Рамюз колеблется. Он не решается ни проклясть, ни благословить кризис. Если ему ненавистно современное общество, если его отталкивает буржуазный строй, то лишь по отсутствию в них одной, общей, коллективной творческой идеи, по отсутствию воли и страсти. Идея равенства и справедливости могла бы стать творческой, но она искажена. Европа сама не знает, куда она бредет. Бог? Пожалуйста, если кому угодно верить, – препятствий не встречается. Европа в принципе оставляет второй «небесный» план к услугам желающих им пользоваться. Но тут же она работает над тем, чтобы прервать к нему доступы. Оттого в ее духовном сознании разлад все усиливается: нельзя примирить и соединить в одном жизненно-строительном усилии две эпохи, два враждебных мироощущения, два противоположных основания культуры. Безразличием беде не поможешь. Для Рамюза важнее готовность сделать выбор, нежели самое содержание этого выбора. Ему нужно «да» или «нет». От буржуазной Европы его отталкивает, прежде всего, ее равнодушие.
На мой взгляд, эти страницы книги – самая слабая ее часть. Критика буржуазного общества у Рамюза местами язвительно-остроумна, как, например, там, где он говорит о дамах, «имеющих гостиную с роялем и пальмами», и потому непоколебимо уверенных, что им принадлежит право господства в мире. Но остроумие не искупает односторонности анализа. Странно все-таки, что Рамюз, при несомненной своей душевной проницательности, не заметил свободы человека в Европе, – или, точнее, не заметил ее ценности, ее значения, ее прелести и опасности, ее теперешнего положения, наконец… Ленин мог хохотать над мнимой европейской «свободой», но Ленин сознательно передергивал, как хитрый, плутоватый политик. Рамюз не плутует. Странно, что он, вообще-то такой осторожный и вдумчивый, не нашел нужным сказать о человеческой свободе хотя бы два-три сочувственных слова. Хоть в память о ней, хоть вслед ей, – на пороге тех коллективных, слегка казарменных величий, к которым он склонен идти, правда, без особого восторга, но и без жалости о прошлом.
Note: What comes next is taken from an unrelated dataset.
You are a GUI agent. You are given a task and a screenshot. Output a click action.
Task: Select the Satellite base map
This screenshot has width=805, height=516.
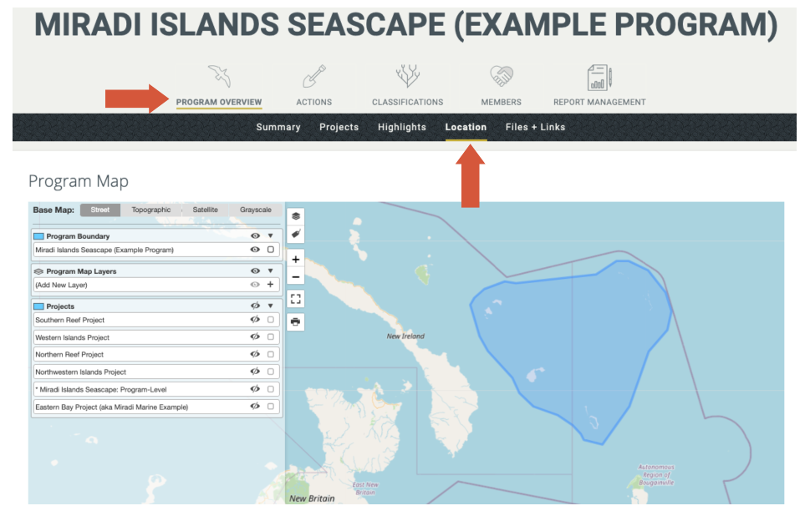205,210
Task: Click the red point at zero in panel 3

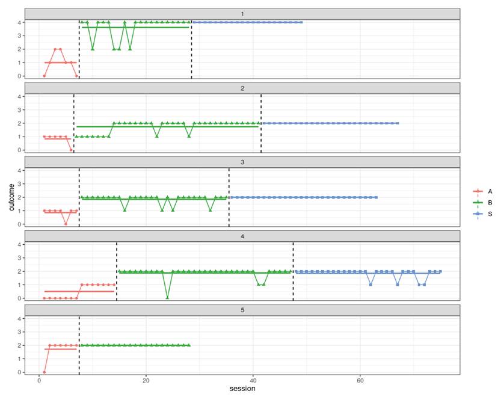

Нам трудно без возражений читать европейские размышления о коммунизме, отчасти оттого, что мы видели и помним «практику» его. Нас большей частью возмущает в этих размышлениях их «птичий полет». Для нас коммунизм еще слишком связан со страданиями, насилиями, кровью. Для русского человека коммунизм – это еще до сих пор прежде всего боль.